=== What you are asked to do ===
Copy the lines below word for word, skipping any image.

=== Data ===
● ● ● ● ●
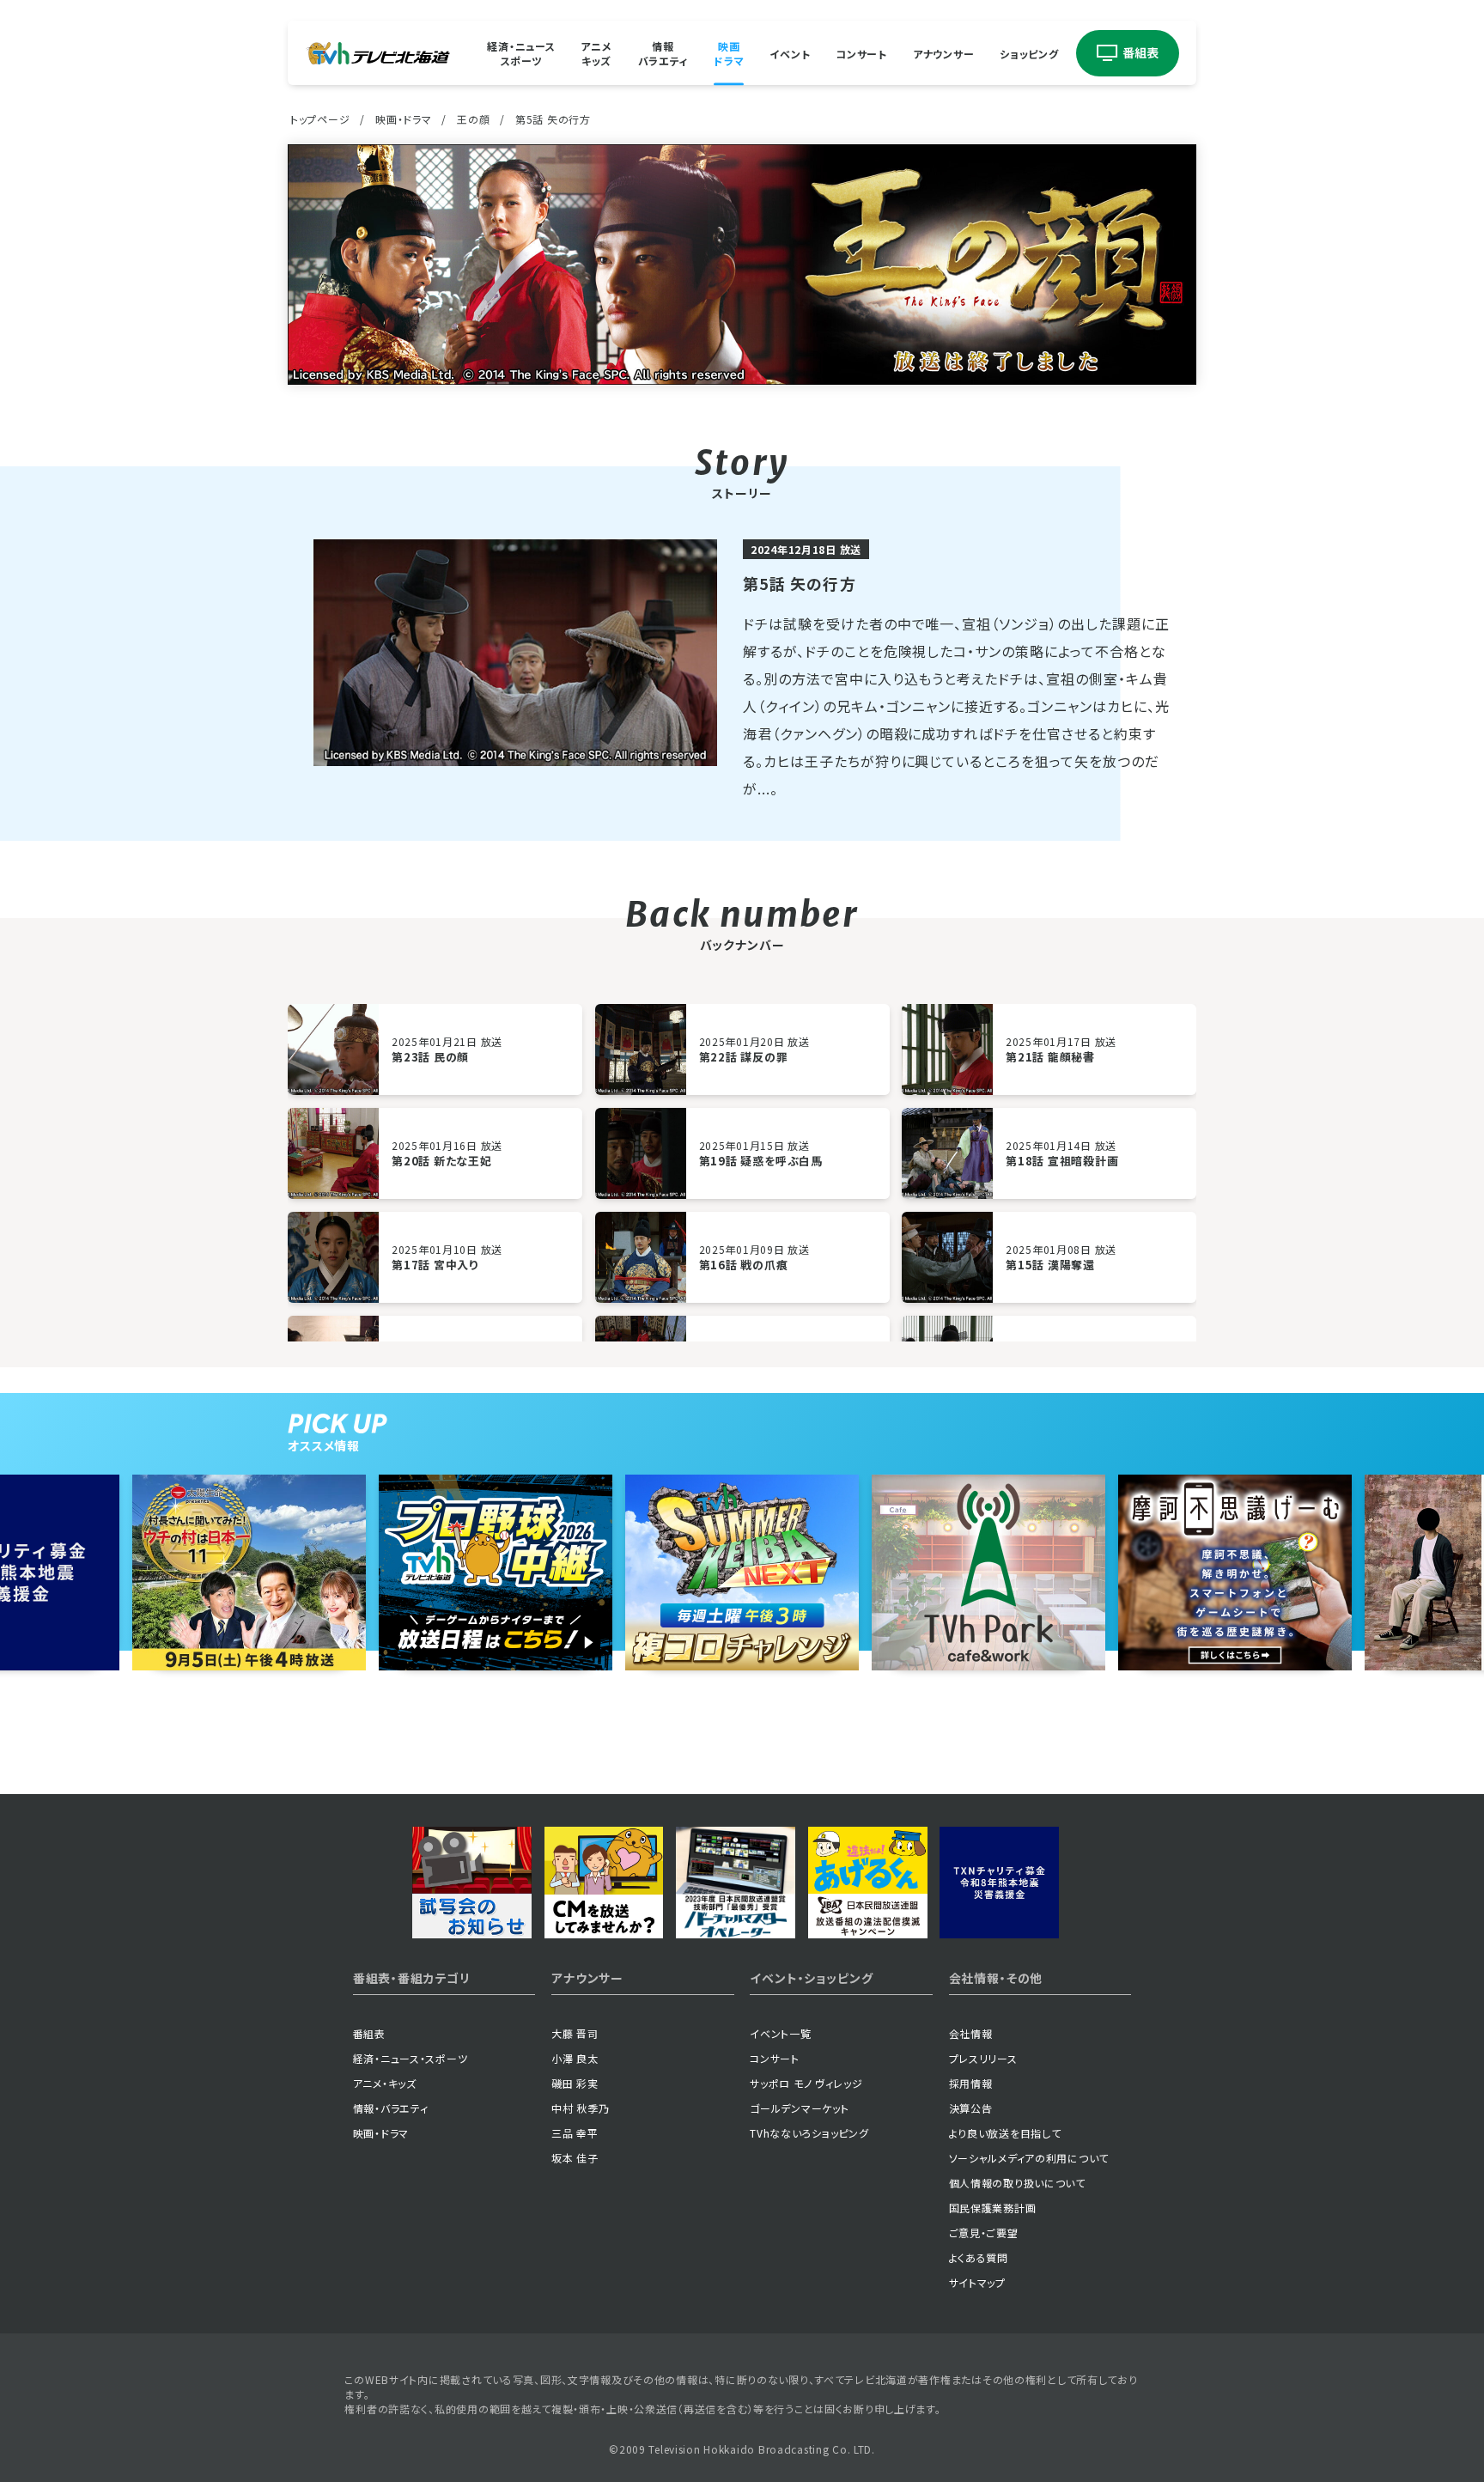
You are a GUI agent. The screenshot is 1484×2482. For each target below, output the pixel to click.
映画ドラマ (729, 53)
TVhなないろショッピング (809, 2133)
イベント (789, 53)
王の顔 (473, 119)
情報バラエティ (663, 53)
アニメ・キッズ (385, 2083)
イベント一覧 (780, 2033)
● ● ● ● ●
=== Response ===
You are a GUI agent. The screenshot is 1484×2482. For each target below, output the pixel to click.
映画ドラマ (729, 53)
TVhなないろショッピング (809, 2133)
イベント (789, 53)
王の顔 (473, 119)
情報バラエティ (663, 53)
アニメ・キッズ (385, 2083)
イベント一覧 (780, 2033)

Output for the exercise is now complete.